== Brief ==
In how many lines of the records does "agent" appear? Answer with one number.

== Records for the exercise ==
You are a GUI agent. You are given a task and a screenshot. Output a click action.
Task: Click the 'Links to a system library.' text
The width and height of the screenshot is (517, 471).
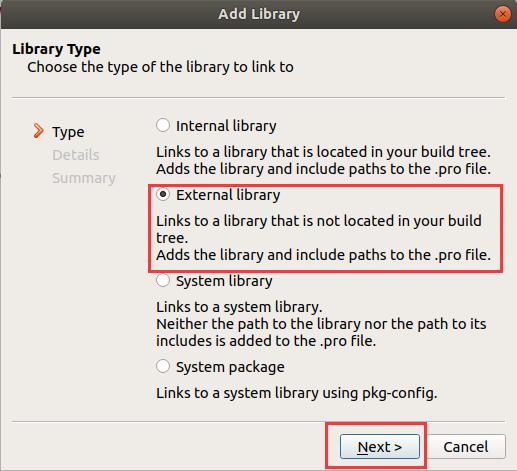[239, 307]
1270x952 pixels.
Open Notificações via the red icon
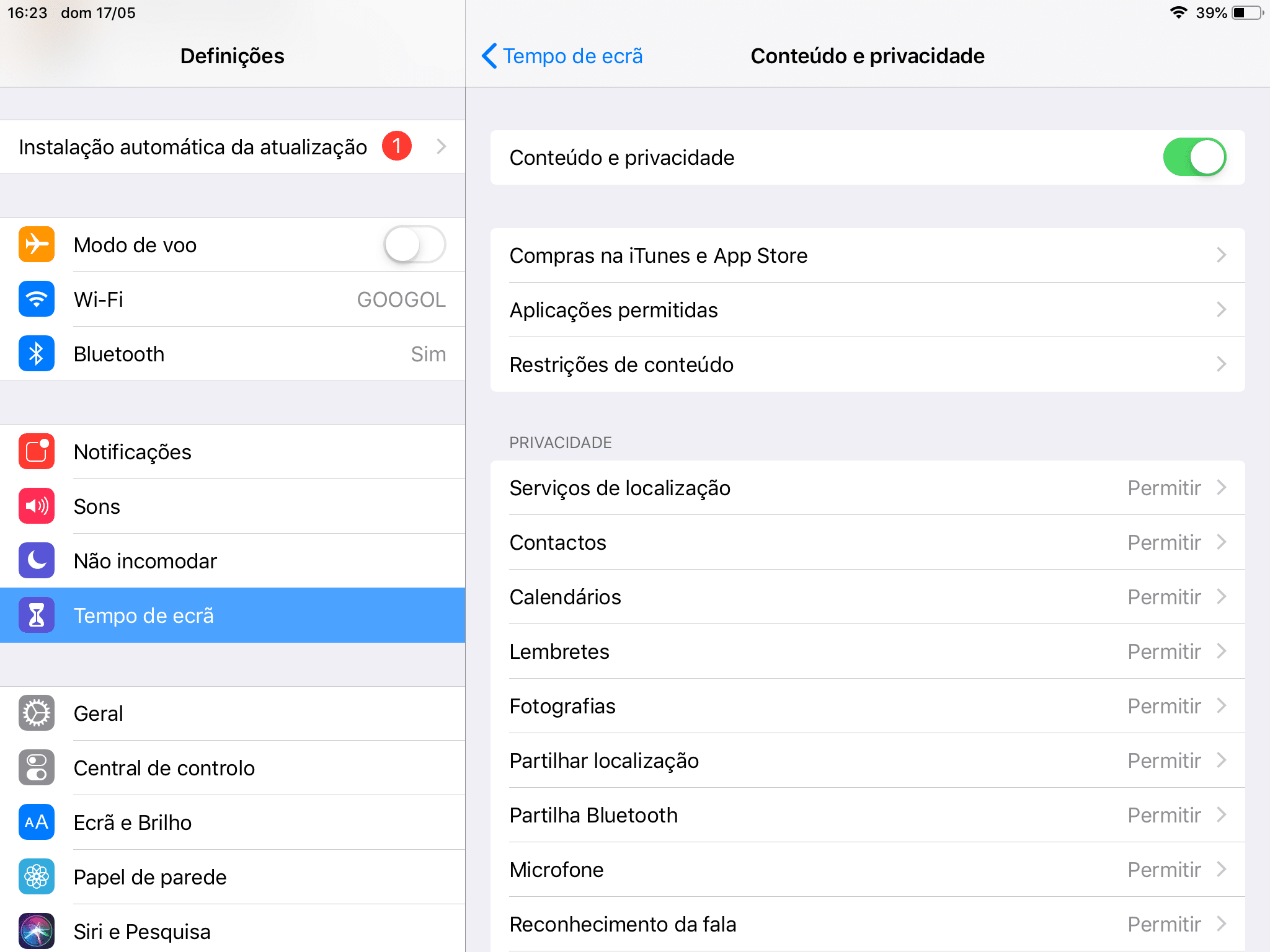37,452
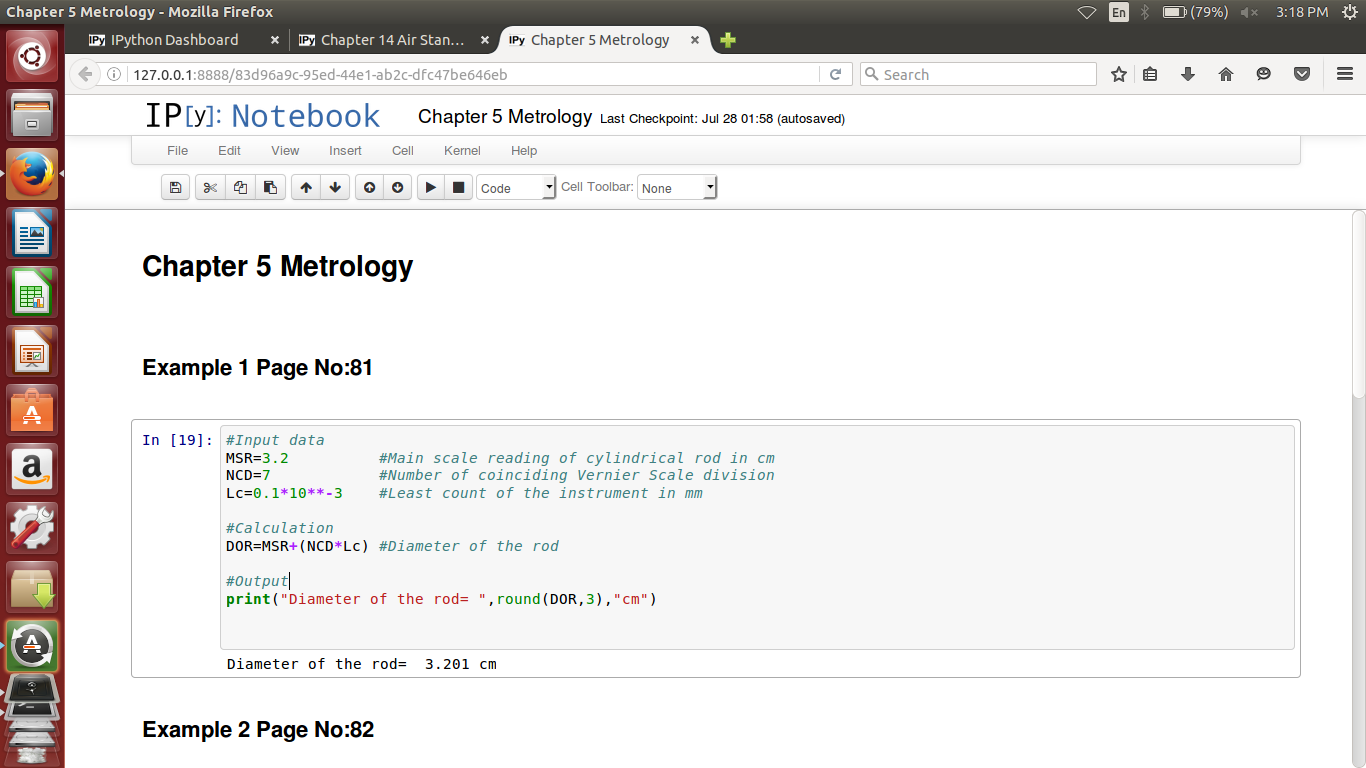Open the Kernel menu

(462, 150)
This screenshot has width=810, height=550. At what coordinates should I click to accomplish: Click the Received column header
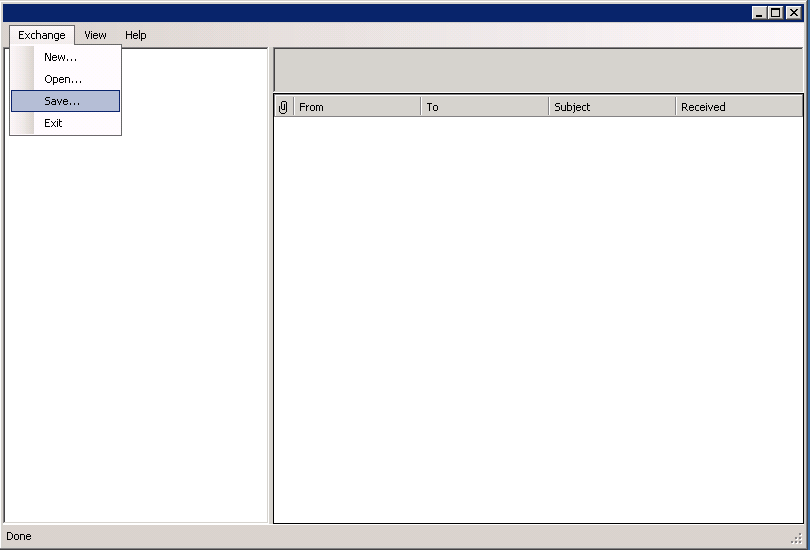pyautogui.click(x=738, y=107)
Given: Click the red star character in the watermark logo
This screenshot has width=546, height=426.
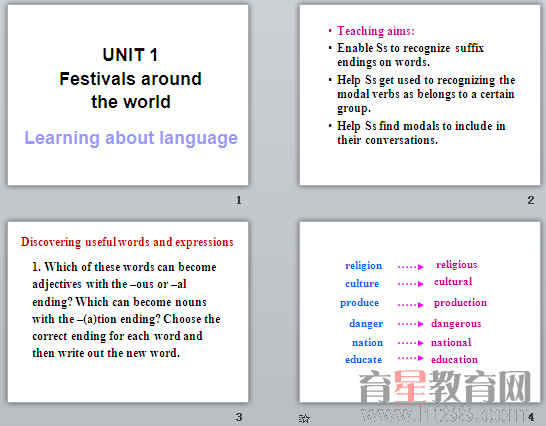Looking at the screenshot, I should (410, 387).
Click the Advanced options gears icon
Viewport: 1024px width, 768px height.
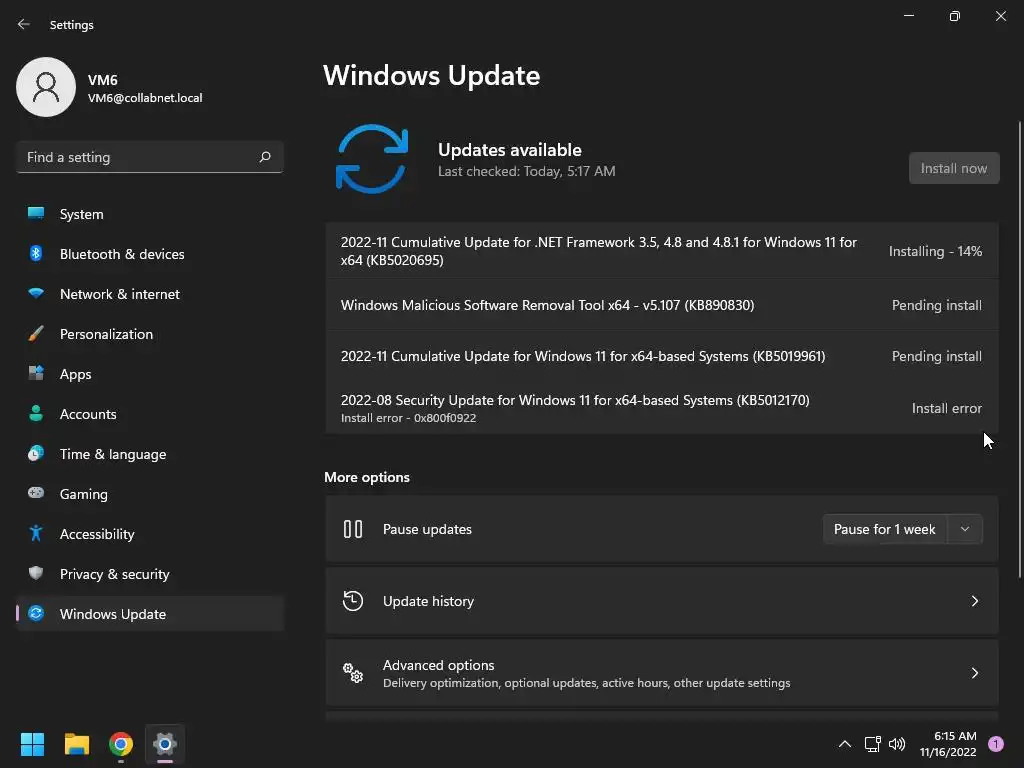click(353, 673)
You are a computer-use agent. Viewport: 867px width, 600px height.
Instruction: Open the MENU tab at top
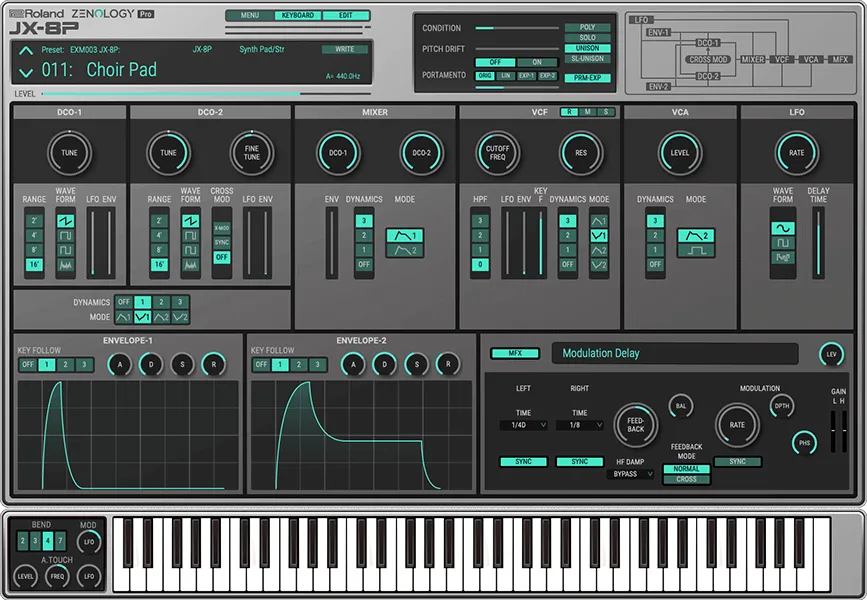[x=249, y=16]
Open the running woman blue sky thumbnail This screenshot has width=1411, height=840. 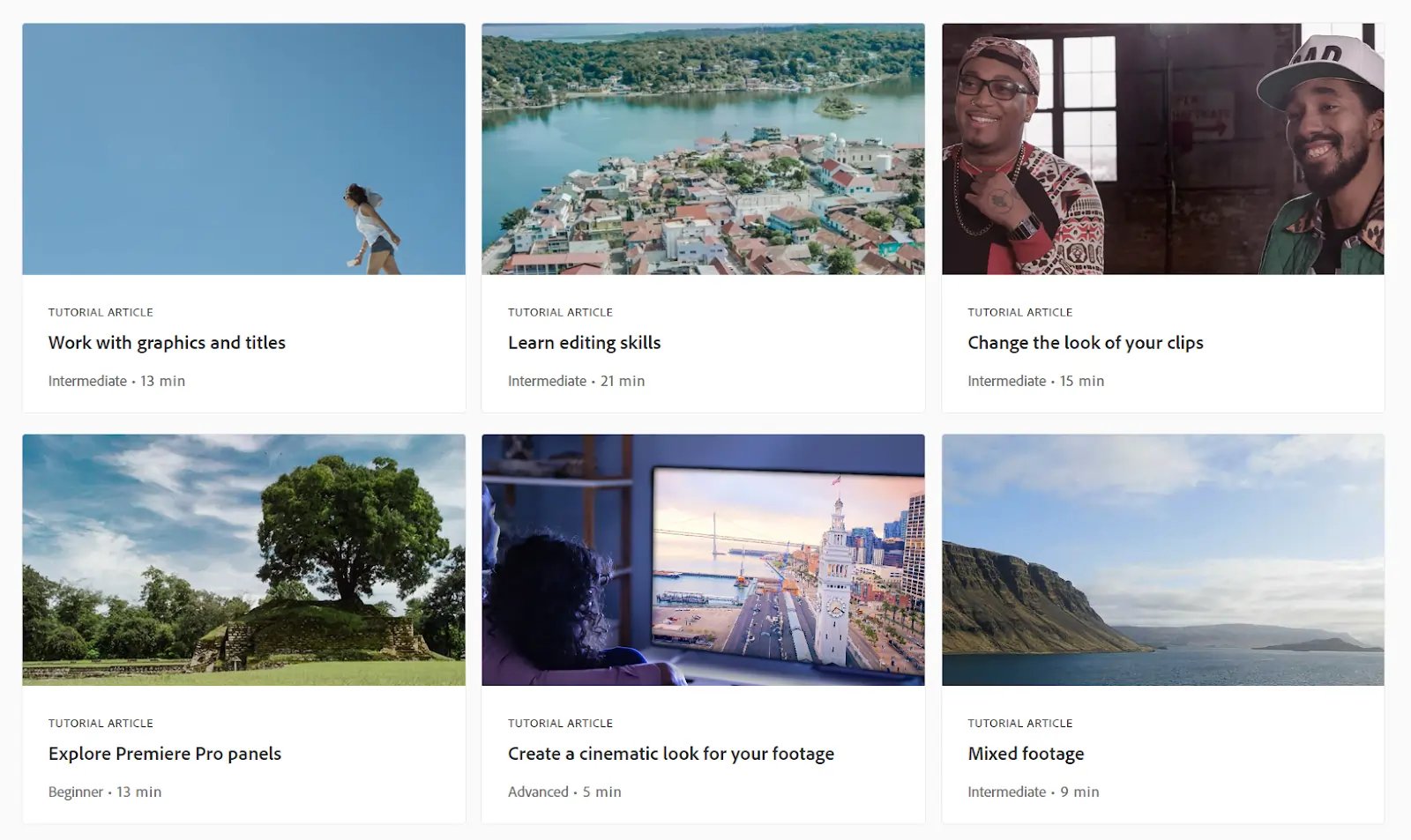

== Final answer ==
2